__Work to be completed__
Look through the entries below and copy exactly the part that begins with the line containing "Click the divider line below" and ends with the line containing "Viewport: 715px width, 402px height.". Do not copy the pictures.
[Supplied records Boundary: Start]
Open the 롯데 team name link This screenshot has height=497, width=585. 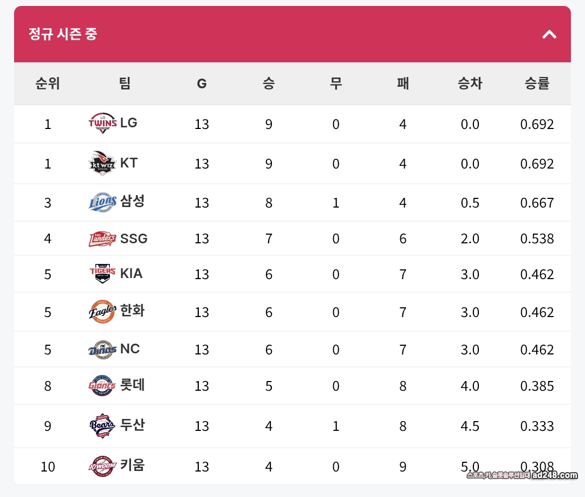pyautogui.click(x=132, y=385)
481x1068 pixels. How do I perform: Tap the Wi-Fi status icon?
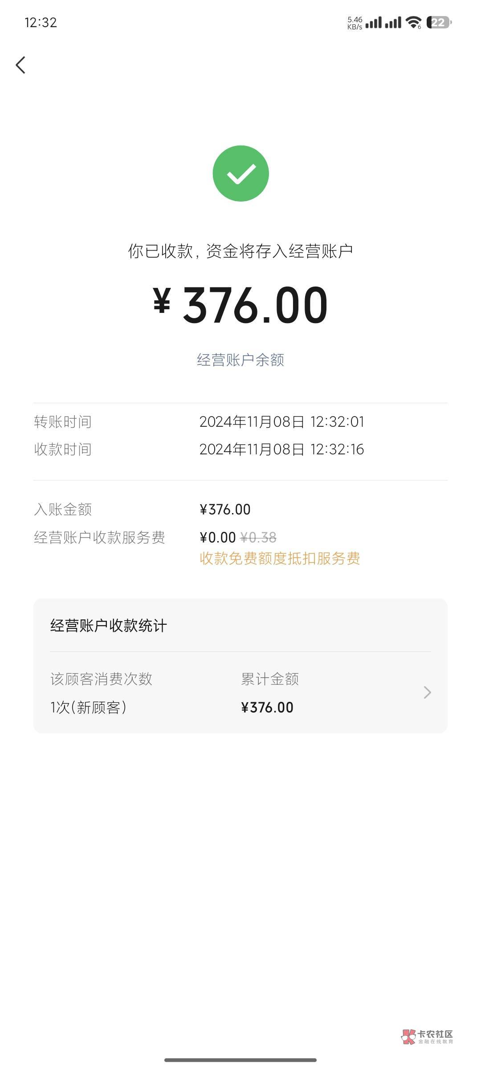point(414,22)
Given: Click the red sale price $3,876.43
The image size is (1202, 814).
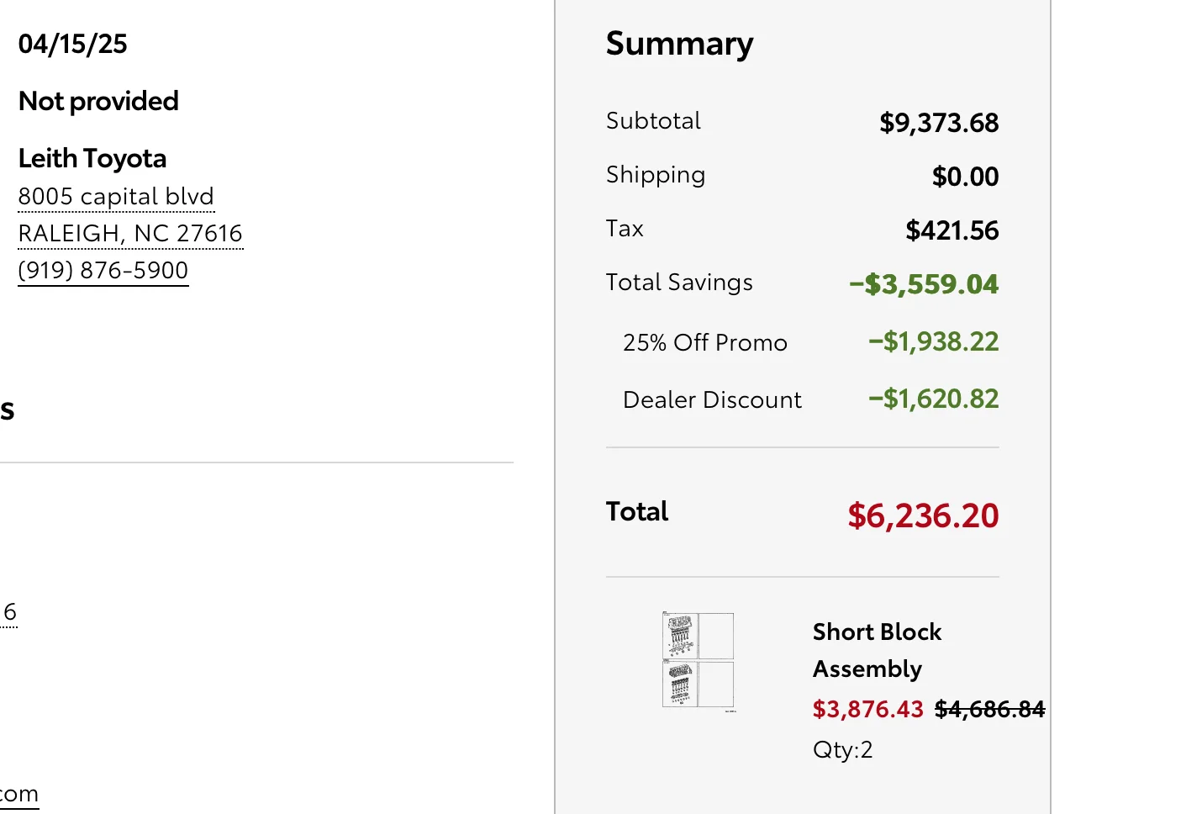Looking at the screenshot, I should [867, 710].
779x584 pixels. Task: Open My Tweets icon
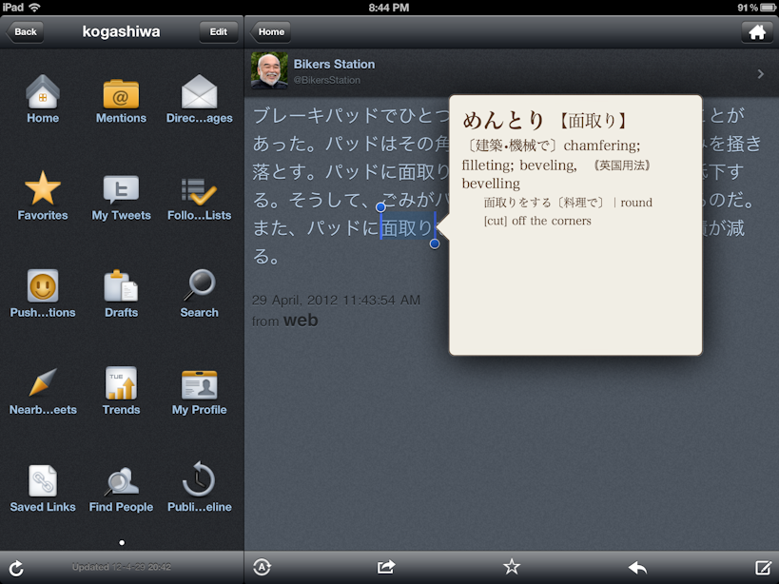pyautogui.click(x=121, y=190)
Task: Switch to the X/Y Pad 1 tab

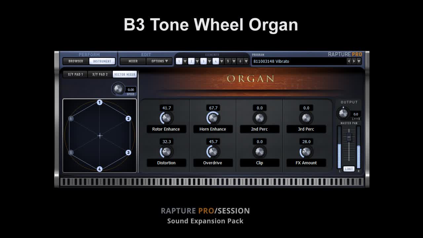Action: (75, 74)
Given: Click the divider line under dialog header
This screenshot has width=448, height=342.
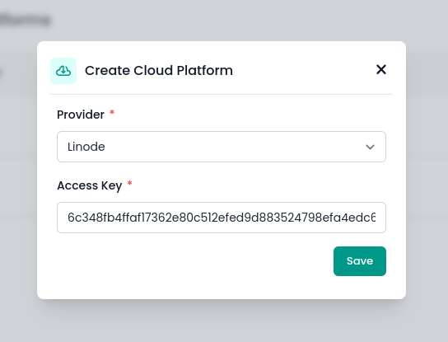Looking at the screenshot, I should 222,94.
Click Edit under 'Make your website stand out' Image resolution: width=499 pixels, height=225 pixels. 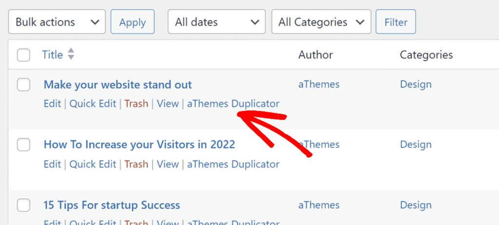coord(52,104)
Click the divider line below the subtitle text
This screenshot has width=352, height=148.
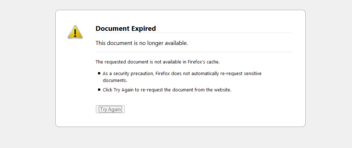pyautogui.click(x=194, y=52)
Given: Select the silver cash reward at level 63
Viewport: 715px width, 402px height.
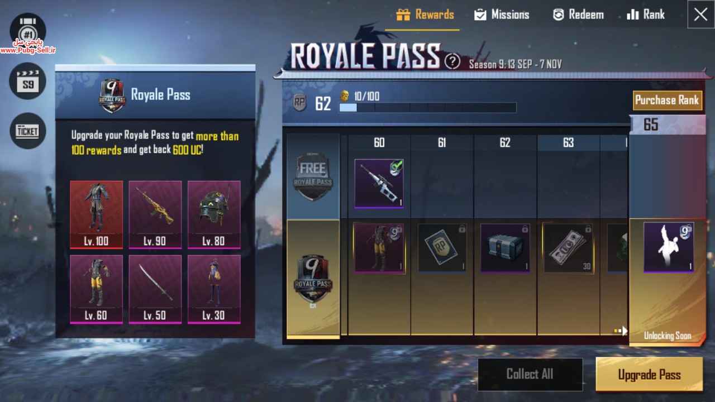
[Supplied records Boundary: End]
[Supplied records Boundary: Start]
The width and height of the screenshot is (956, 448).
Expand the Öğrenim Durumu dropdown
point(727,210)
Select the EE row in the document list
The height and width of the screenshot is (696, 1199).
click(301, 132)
[Supplied records Boundary: End]
__Task solution__
Click the divider line below the subtitle text
This screenshot has width=352, height=148.
pyautogui.click(x=194, y=52)
Given: Select the silver cash reward at level 63
Viewport: 715px width, 402px height.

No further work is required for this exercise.